▶ **Listed records**:
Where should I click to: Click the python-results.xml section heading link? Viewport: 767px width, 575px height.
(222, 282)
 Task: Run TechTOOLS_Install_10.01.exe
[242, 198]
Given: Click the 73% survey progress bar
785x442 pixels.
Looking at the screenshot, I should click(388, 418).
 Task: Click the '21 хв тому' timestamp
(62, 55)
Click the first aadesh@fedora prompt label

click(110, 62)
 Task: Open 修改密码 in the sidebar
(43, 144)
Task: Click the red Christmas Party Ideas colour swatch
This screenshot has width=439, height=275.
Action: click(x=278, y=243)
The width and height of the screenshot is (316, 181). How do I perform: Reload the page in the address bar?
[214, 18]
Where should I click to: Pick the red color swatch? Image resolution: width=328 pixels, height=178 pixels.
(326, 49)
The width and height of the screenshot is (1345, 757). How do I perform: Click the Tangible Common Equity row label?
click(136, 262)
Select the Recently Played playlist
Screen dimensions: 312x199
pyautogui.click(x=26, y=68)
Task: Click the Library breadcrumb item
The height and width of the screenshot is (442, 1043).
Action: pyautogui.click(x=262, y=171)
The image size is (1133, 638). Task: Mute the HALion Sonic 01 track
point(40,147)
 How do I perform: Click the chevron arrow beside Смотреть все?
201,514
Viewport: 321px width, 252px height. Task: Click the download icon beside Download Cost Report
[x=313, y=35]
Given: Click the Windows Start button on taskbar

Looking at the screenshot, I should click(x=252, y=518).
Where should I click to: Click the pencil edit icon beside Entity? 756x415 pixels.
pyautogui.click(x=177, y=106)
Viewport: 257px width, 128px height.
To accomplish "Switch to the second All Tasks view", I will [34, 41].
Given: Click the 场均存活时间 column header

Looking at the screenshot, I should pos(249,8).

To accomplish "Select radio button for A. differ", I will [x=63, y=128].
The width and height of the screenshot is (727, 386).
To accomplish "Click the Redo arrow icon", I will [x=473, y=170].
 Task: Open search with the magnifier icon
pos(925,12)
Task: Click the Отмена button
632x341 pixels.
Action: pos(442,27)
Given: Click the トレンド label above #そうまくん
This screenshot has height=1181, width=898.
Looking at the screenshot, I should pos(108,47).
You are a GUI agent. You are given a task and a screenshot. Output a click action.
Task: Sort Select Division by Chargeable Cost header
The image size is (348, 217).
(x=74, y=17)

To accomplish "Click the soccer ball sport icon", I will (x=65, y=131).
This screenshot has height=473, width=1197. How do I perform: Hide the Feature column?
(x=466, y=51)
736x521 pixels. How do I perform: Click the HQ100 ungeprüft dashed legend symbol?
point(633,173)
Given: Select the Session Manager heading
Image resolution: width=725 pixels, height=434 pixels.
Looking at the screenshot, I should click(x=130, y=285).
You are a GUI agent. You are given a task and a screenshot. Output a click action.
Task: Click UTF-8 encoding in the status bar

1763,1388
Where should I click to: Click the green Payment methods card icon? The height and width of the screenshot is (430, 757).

▶ **Exercise**: Repeat the part of the rows above that opens with the line containing "Where should I click to: Pick" and closes with the line containing "Looking at the screenshot, I should pos(249,8).", including both of those lines.

▶ **In response**:
Where should I click to: Pick the red color swatch? Image resolution: width=328 pixels, height=178 pixels.
(326, 49)
The width and height of the screenshot is (1345, 757). How do I perform: Click the Tangible Common Equity row label?
click(136, 262)
Select the Recently Played playlist
Screen dimensions: 312x199
pyautogui.click(x=26, y=68)
Task: Click the Library breadcrumb item
The height and width of the screenshot is (442, 1043).
Action: pyautogui.click(x=262, y=171)
The image size is (1133, 638). Task: Mute the HALion Sonic 01 track
point(40,147)
 How do I perform: Click the chevron arrow beside Смотреть все?
201,514
Viewport: 321px width, 252px height. Task: Click the download icon beside Download Cost Report
[x=313, y=35]
Given: Click the Windows Start button on taskbar

Looking at the screenshot, I should click(x=252, y=518).
Where should I click to: Click the pencil edit icon beside Entity? 756x415 pixels.
pyautogui.click(x=177, y=106)
Viewport: 257px width, 128px height.
To accomplish "Switch to the second All Tasks view", I will [34, 41].
Given: Click the 场均存活时间 column header

Looking at the screenshot, I should pos(249,8).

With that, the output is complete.